<<<<

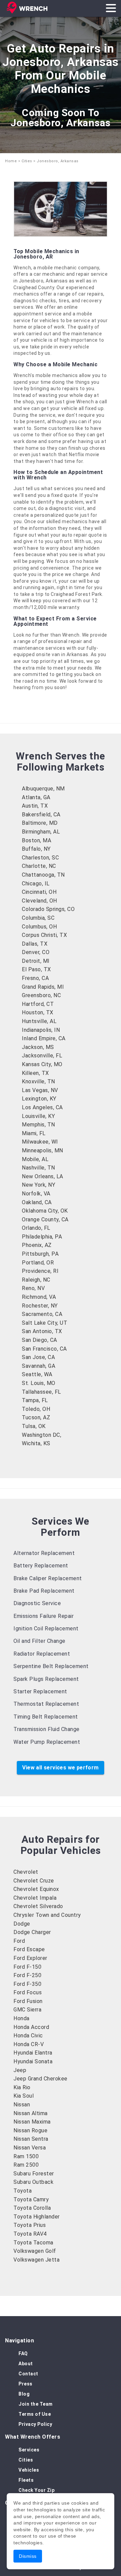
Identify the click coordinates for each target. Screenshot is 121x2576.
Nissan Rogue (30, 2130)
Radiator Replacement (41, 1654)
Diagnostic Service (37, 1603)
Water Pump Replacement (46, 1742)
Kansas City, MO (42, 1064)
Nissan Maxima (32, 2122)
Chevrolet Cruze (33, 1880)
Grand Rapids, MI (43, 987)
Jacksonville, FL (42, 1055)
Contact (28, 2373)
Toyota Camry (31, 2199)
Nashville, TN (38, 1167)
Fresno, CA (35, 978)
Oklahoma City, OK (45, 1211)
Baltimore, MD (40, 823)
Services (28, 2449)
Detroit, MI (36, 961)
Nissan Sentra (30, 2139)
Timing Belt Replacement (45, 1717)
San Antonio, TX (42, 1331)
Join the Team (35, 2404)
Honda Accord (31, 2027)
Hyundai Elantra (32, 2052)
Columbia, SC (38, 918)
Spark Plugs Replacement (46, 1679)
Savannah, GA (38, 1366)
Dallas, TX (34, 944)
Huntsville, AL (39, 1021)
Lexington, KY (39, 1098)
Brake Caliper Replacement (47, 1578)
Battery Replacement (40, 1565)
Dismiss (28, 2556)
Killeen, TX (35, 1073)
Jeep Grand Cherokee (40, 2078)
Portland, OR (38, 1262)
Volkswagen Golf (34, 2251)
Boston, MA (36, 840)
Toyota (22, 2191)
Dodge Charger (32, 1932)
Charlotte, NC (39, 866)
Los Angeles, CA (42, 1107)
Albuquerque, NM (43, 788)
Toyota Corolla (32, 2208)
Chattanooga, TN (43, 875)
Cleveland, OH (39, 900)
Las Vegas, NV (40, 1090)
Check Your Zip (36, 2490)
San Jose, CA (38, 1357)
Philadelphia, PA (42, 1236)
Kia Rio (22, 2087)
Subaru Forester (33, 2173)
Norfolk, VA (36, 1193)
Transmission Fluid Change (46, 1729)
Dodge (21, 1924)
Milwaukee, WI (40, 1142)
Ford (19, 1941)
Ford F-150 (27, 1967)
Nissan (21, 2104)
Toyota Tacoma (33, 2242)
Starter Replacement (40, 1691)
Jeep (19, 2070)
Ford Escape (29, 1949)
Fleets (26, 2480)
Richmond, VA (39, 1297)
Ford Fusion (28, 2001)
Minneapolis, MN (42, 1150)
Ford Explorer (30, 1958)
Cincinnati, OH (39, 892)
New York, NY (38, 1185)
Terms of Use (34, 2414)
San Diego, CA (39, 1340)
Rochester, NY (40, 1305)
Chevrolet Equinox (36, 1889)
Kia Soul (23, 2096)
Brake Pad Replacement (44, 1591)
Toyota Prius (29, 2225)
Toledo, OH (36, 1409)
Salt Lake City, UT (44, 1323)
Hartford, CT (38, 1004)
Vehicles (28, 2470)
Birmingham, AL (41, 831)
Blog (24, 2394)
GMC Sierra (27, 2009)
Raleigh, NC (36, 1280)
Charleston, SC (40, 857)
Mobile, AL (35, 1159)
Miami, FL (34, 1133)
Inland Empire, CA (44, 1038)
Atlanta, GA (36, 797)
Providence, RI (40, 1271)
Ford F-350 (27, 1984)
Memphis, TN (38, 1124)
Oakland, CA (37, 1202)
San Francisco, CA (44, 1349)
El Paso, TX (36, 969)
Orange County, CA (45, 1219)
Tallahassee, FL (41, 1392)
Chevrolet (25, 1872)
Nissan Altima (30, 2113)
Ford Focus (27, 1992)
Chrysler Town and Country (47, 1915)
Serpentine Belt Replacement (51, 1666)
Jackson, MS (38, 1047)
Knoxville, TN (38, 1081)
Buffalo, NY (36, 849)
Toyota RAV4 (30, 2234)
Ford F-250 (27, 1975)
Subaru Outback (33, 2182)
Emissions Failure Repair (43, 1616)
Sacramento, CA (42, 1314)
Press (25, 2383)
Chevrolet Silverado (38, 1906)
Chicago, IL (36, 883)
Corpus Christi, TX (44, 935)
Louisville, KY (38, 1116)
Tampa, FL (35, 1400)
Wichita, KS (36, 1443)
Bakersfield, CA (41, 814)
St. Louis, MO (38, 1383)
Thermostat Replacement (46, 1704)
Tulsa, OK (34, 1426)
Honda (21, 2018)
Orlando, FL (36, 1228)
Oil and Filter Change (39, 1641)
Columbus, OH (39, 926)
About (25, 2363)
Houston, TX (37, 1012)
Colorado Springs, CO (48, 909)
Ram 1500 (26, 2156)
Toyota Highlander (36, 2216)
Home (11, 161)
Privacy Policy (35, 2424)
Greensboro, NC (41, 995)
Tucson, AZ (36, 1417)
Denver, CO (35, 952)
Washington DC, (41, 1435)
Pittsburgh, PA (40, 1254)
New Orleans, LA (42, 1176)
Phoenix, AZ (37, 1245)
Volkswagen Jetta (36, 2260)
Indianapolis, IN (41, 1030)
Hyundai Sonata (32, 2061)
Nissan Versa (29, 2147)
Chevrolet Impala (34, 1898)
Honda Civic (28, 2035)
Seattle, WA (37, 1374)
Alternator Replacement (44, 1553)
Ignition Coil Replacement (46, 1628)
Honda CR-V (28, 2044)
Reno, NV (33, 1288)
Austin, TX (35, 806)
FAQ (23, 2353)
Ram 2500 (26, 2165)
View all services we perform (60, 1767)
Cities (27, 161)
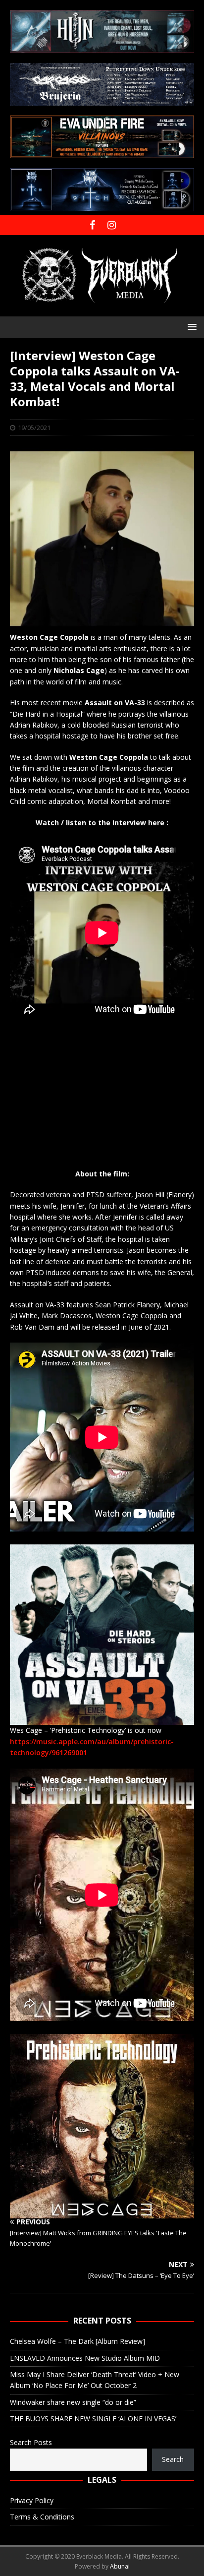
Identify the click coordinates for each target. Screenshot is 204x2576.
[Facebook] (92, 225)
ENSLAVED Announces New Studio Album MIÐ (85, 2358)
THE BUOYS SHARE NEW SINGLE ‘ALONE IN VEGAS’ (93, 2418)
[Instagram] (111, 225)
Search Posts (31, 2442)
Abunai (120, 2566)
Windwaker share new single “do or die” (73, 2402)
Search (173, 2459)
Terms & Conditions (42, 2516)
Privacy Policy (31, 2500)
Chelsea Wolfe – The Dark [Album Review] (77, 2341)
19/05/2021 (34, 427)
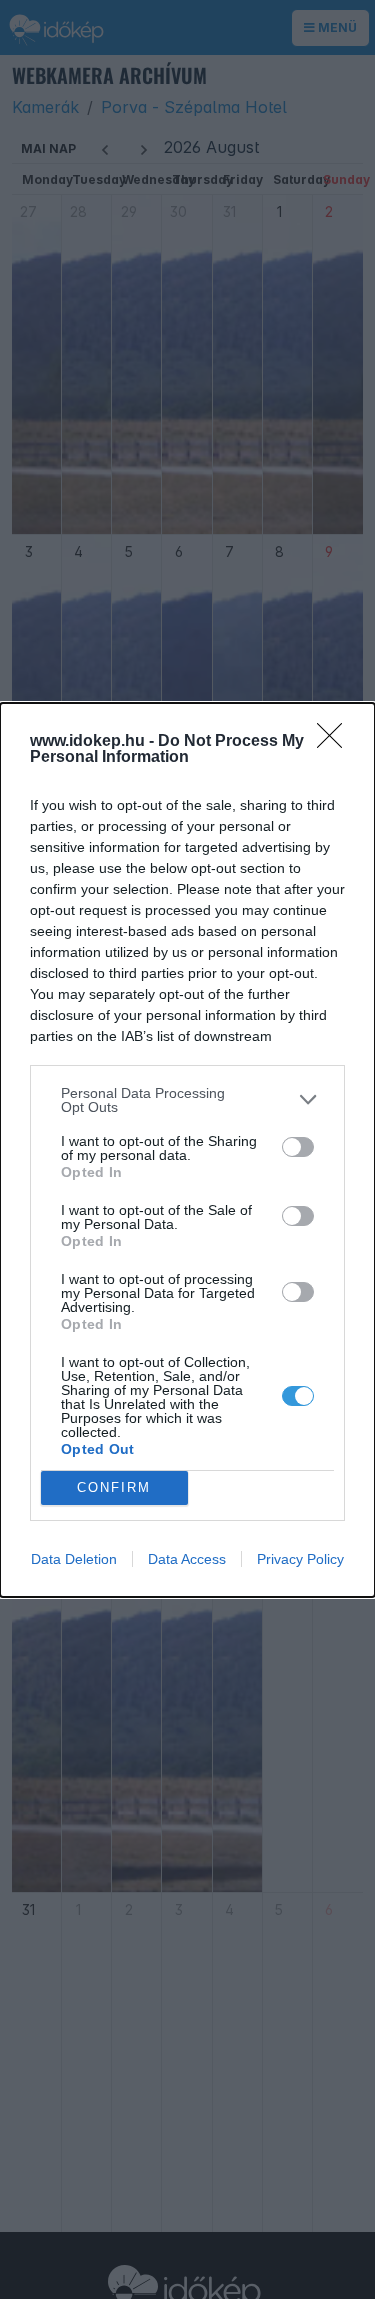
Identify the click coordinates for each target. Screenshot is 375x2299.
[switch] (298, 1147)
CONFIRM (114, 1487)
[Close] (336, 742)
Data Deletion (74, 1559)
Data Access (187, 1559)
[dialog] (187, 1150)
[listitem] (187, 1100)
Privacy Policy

>>>>

_PROBLEM STATEMENT_: Every line above in which the word "target" occurs needs to be copied.

_RESULT OF THE EXERCISE_:
Identify the click coordinates for each target. Screenshot is 121x2576.
Identify the click coordinates for each target. Screenshot is 204x2576.
Identify the click coordinates for each target. Screenshot is 375x2299.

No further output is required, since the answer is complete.